Items from a dataset

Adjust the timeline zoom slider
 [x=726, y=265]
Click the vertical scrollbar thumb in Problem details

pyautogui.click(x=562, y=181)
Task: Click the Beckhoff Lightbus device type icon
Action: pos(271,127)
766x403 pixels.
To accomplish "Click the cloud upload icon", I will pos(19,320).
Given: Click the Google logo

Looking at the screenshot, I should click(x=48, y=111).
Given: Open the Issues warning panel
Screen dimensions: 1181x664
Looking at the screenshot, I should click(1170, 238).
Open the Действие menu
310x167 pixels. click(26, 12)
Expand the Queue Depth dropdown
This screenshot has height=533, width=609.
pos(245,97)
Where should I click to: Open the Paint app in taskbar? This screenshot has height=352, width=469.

* * *

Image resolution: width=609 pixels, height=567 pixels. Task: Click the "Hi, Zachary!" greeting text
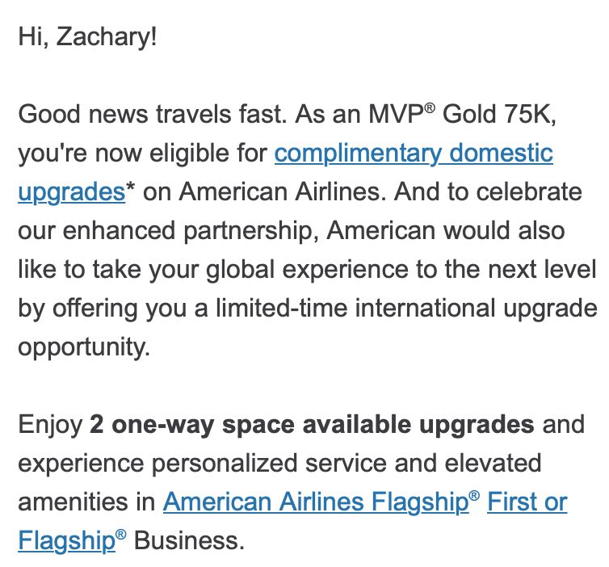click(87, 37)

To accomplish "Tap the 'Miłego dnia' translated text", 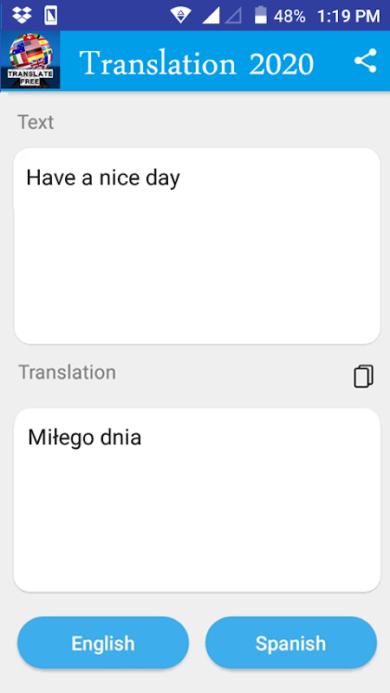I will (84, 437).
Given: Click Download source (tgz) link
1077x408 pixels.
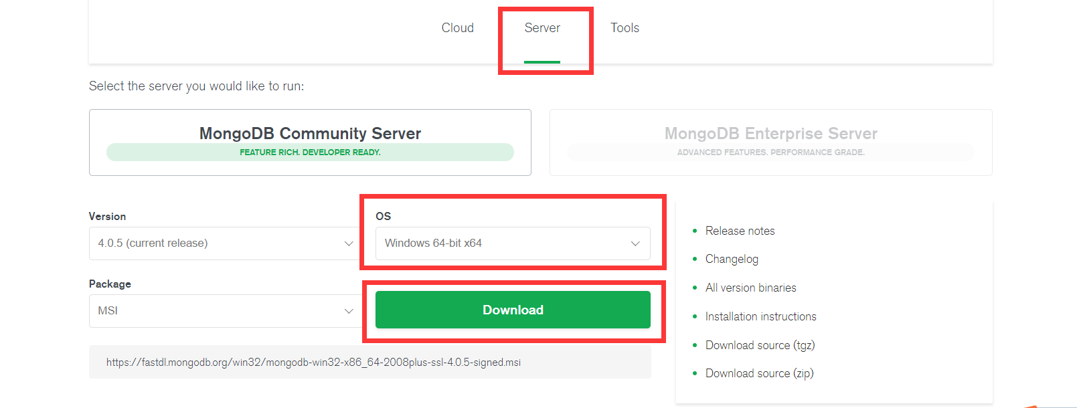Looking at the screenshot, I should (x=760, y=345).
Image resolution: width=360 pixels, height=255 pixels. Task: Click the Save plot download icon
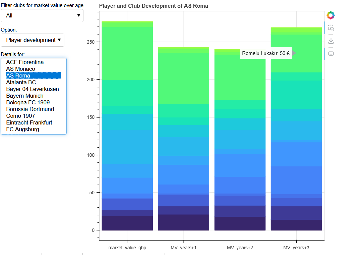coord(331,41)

---

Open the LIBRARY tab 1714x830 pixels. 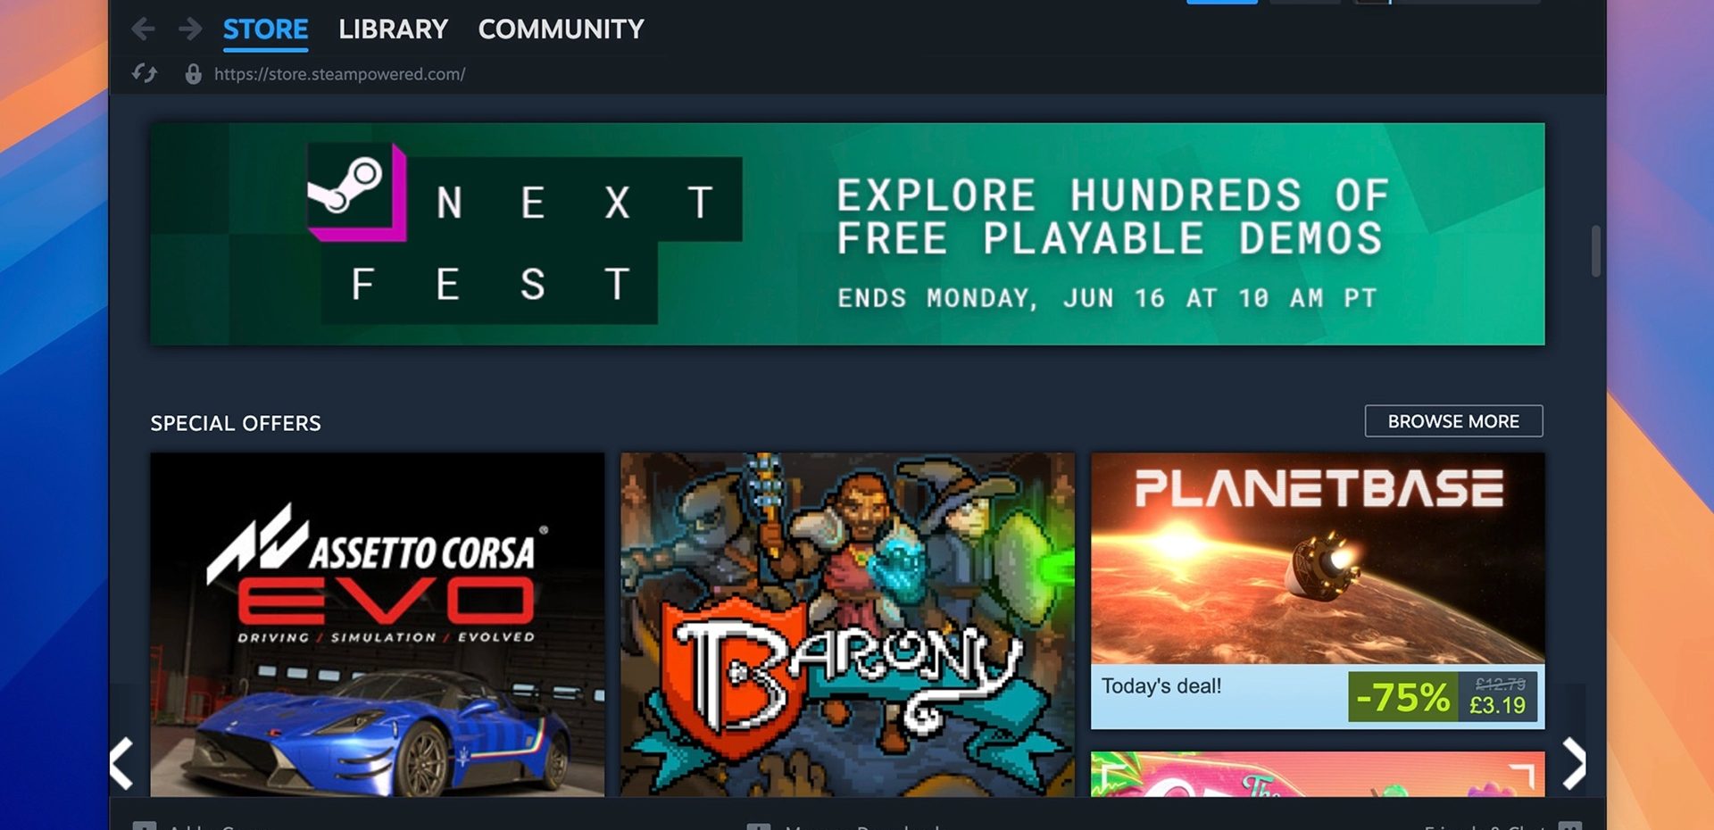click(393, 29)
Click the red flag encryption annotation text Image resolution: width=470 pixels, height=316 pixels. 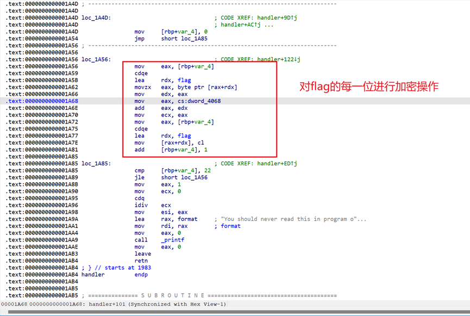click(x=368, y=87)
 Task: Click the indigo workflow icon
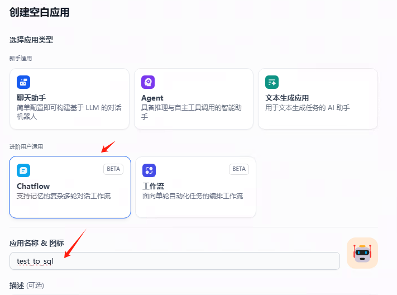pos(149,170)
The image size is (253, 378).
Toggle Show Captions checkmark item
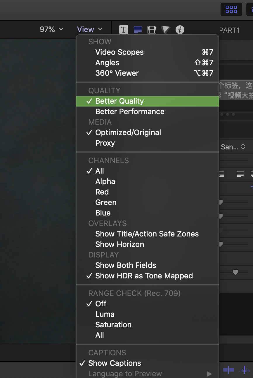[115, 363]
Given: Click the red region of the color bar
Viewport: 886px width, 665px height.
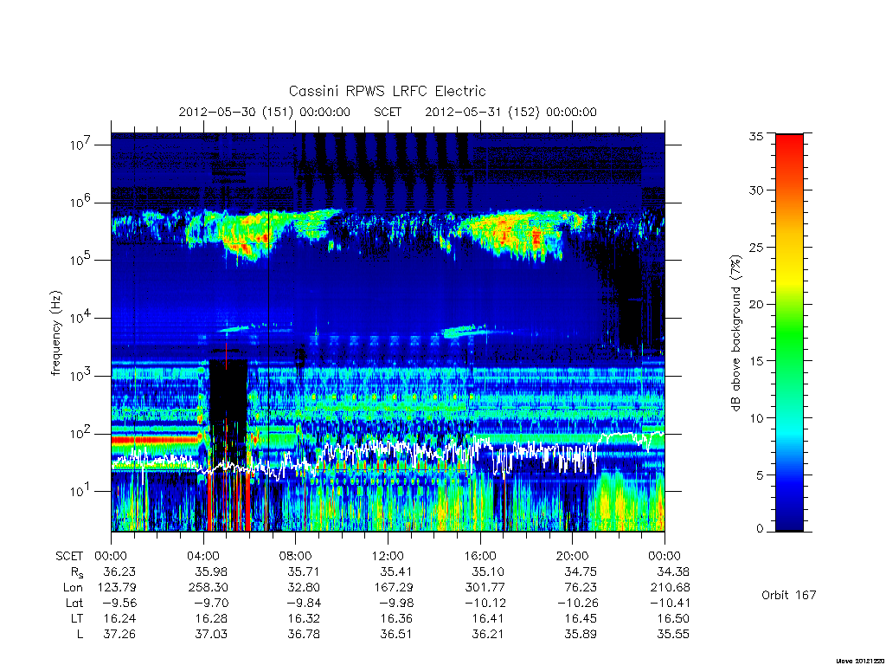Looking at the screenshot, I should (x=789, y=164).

» **Task directions**: Could you set down, word for word, only the lines above from the line with "766x403 pixels." to the line with "Given: Open the Issues warning panel", including both?

» **Answer section**:
766x403 pixels.
To accomplish "Click the cloud upload icon", I will pos(19,320).
Given: Click the Google logo

Looking at the screenshot, I should click(x=48, y=111).
Given: Open the Issues warning panel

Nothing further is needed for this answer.